Neon Kits – die erste Punk-Band Aachens

Es begann 1978 im „Roxy“ – der damals angesagtesten Kneipe/ Disco in Aachen. Bei einem Tresengespräch  zwischen Achim Hoh  und Michael Cryftz entstand die Idee, eine Band zu gründen. Hoh (Gesang) und Fred Heimermann (Gitarre) hatten schon damit begonnen, etwas Hausmusik zu betreiben und als zweiten Gitarristen Paul Schwerdt mit ins Boot geholt. Nachdem verschiedene Schlagwerker getestet, aber für ungeeignet befunden wurden, einigten sich Hoh (Frost) und Cryftz (Molotov) an jenem Abend im Roxy darauf, einen Versuch zu wagen! Die ersten Sessions in Cryftz´ Proberaum in der Beeckstraße waren der Hammer! Schnell war klar, dass man die Ideal-Besetzung gefunden hatte – jetzt fehlte nur noch der Bassist. Nach einem kurzen Gastspiel von Tom Sprothen am Bass, stieß der Engländer John Rayner (C.I.F. London) dazu – und die endgültige Besetzung stand!

scannen0007

Die Besetzung der Neon Kits (v.l.n.r.:) Fredi Vileda (g), T.V. Neon (g), Mike Molotov (dr),  Johnny Frost (voc), C.I.F. London (b), 1978!

 

Wie alles begann …

Scannen0009

Das Bildnis zeigt einen nachdenklichen jungen Mann, der 1975 eine spinnerte Idee hatte.

Es war die Vision einer freien Musiker-Kooperative in der sich Musiker aller Stilrichtungen treffen sollten, um in wechselnden Besetzungen neue Wege der Klangerzeugung zu gehen.

Ich hatte damals erst zwei Jahre zuvor mit dem Trommeln begonnen und darin eine meiner großen Leidenschaften entdeckt.

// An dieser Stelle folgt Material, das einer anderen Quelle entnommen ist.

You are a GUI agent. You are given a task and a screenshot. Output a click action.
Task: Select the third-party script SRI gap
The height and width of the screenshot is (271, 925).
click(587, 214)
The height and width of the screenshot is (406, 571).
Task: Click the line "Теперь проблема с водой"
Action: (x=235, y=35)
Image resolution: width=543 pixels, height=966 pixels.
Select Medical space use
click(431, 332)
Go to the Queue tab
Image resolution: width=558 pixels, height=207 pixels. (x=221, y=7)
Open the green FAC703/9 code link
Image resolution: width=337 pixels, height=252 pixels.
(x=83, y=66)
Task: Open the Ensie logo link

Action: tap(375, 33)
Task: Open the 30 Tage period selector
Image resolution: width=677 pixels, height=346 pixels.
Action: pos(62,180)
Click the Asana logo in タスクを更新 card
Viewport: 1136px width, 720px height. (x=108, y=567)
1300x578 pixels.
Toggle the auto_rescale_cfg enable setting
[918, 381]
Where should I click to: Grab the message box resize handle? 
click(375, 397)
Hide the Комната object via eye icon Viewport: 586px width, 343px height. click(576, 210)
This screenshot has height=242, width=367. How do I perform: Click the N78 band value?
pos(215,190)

Ich weiß noch, wie ich eines Abends mit meinem alten Sauf-Kumpan Erlend nach einem Jazz-Konzert im Malteserkeller abhing und ihm meine Vorstellungen von dieser Sache zu erläutern versuchte. Wie dem Kind einen Namen geben? Trotz aufrichtiger Bemühungen war eigentlich nix Gescheites dabei und als wir schon aufgeben wollten, kam dann einer von uns beiden auf die glorreiche Idee, sie „Einfache-Musik-Gesellschaft“ zu nennen, „ver-englischt“ dann: „Simple Music Corporation“ – kurz „SMC“.

So wurde an jenem Abend unter unwürdigen Umständen ein Label gegründet, dass 40 Jahre später (hätte mir das damals einer erzählt, ich hätte ihn für durchgeknallt erklärt) immer noch existieren würde.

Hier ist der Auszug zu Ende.